PolyGen: An Autoregressive Generative Model of 3D Meshes
This addresses a core problem in computer graphics, robotics, and games development by enabling direct mesh generation, though it is incremental as it builds on existing Transformer architectures.
The paper tackles the challenge of directly generating 3D polygon meshes, which are efficient for geometry but difficult for learning-based methods, by proposing an autoregressive Transformer model that predicts vertices and faces sequentially, achieving high-quality meshes and establishing log-likelihood benchmarks.

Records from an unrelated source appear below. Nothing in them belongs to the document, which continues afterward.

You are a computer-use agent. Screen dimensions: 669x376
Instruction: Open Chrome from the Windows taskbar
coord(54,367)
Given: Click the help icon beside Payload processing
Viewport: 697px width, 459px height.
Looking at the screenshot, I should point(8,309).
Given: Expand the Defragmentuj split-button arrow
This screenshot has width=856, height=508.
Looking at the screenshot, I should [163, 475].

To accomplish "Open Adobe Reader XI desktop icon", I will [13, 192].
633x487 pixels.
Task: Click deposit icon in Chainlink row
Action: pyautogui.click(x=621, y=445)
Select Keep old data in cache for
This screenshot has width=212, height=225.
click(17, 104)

Polygon meshes are an efficient representation of 3D geometry, and are of central importance in computer graphics, robotics and games development. Existing learning-based approaches have avoided the challenges of working with 3D meshes, instead using alternative object representations that are more compatible with neural architectures and training approaches. We present an approach which models the mesh directly, predicting mesh vertices and faces sequentially using a Transformer-based architecture. Our model can condition on a range of inputs, including object classes, voxels, and images, and because the model is probabilistic it can produce samples that capture uncertainty in ambiguous scenarios. We show that the model is capable of producing high-quality, usable meshes, and establish log-likelihood benchmarks for the mesh-modelling task. We also evaluate the conditional models on surface reconstruction metrics against alternative methods, and demonstrate competitive performance despite not training directly on this task.